One special thing we decided to do because we had a lot of space on the right side of the panel was to put on a Bible verse. Actually after a family discussion where we all discussed what verse to use, we decided on two. Given the perspective of the creation from an airplane we decided to use Romans 1:20 which says, “For the invisible things of him from the creation of the world are clearly seen, being understood by the things that are made, even his eternal power and Godhead; so that they are without excuse:” Under it we have 1 John 5:20 which says: “And we know that the Son of God is come, and hath given us an understanding, that we may know him that is true, and we are in him that is true, even in his Son Jesus Christ. This is the true God, and eternal life.”

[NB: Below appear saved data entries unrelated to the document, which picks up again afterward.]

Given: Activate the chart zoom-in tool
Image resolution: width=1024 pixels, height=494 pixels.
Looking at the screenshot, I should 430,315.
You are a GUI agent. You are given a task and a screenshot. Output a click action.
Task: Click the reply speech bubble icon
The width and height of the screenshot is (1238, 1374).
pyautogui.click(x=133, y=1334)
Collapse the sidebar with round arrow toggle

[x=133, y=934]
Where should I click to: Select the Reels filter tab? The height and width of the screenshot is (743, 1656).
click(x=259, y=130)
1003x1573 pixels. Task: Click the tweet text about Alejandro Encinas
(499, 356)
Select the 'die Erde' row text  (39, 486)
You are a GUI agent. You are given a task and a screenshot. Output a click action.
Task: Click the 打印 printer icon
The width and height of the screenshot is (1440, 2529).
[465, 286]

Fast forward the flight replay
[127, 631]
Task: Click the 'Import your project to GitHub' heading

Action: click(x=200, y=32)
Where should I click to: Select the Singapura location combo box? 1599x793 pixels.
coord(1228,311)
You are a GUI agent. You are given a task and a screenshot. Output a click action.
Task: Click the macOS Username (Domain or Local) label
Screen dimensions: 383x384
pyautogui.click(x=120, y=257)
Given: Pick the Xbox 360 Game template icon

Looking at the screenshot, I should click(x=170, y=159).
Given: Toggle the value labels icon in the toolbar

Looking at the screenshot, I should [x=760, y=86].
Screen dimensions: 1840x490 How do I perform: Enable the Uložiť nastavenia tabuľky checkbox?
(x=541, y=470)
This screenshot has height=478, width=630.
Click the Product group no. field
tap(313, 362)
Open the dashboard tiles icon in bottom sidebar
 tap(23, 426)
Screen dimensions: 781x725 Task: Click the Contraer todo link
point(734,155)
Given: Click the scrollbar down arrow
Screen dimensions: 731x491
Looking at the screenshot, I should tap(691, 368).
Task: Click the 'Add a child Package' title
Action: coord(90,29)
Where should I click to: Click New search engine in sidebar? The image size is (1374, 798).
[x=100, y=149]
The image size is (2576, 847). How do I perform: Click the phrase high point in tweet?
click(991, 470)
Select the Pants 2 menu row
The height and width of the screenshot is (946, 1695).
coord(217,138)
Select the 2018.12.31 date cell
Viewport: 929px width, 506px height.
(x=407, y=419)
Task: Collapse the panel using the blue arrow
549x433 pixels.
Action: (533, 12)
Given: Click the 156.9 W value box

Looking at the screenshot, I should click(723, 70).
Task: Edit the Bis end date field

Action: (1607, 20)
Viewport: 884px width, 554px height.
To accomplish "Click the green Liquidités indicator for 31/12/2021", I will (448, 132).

I also spent a little of this time installing a doubler for a GPS antenna in the back between the comm 1 antenna and the ELT antenna. This marks a change to the original plan which has this antenna on the cabin top. After realizing the amount of work for this antenna which requires a ground-plane and if installed on a non-metallic surface, a grounded braid around the RG400 cable, I decided to relocate to a metallic airframe location. This solves both the ground-plane problem and eliminates the need for the special braid. And it meets the spec of more than 2′ away from any other antenna. I don;t anticipate a problem. There was already a spare coax going front to back and in case it doesn’t work out because of proximity to the other antennae, I’m leaving the cable which runs to the cabin top in place.